Yesterday I sat on the carpeted stairs of an empty condo for lease waiting for 3 prospective applicants who never showed up. I turn all the lights on, open windows and get my game face on. While I wait I play scramble with my sister until I run out of tokens. Too cheap to buy any.
Can't quite leave yet. Have to give the applicants the benefit of the doubt. Traffic was horrible, couldn't find parking, etc. I check my phone several times. Is the ringer on? Yes. Any texts? Any calls? No.
I weigh when I should leave. As I sit on the steps on a lazy Sunday afternoon I listen to the sounds from the surrounding units coming in through the open door.
Across the way come 2 female voices speaking in a foreign language that I think is Armenian. I don't understand what they're saying but there is something so familiar about the time of day and the conversation. I remember Sunday afternoons from my childhood. My Mom served a big lunch, usually pot roast cooked to gray, green beans boiled to a pulp with seeds the size of horse pills, mashed potatoes and rice pudding for dessert. After lunch, the males of the family disappeared.
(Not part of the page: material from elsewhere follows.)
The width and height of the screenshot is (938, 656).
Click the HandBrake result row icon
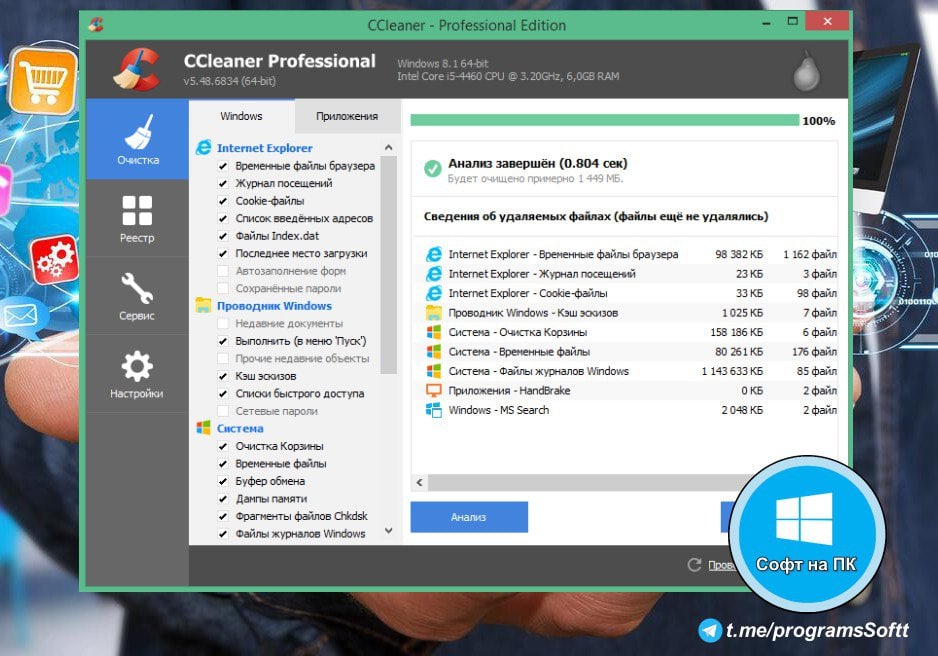click(433, 391)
To couches, to basement workshops, to bathrooms, to bedrooms. Anywhere but in the kitchen.
The women put away the food, using a recycled mayonnaise jar for the gravy and a recycled bread bag for the meat. Wiping off the table, washing the dishes by hand in the kitchen too small for our family.
I don't know what the Armenian family across the way ate for lunch but I know the men have disappeared and the women are cleaning up.
I have those memories as well. But as much as I have come to see the division of labor as a bit oppressive, I miss that camaraderie of the kitchen. I miss my aunts and gramas and I think, sadly, those things will soon be gone.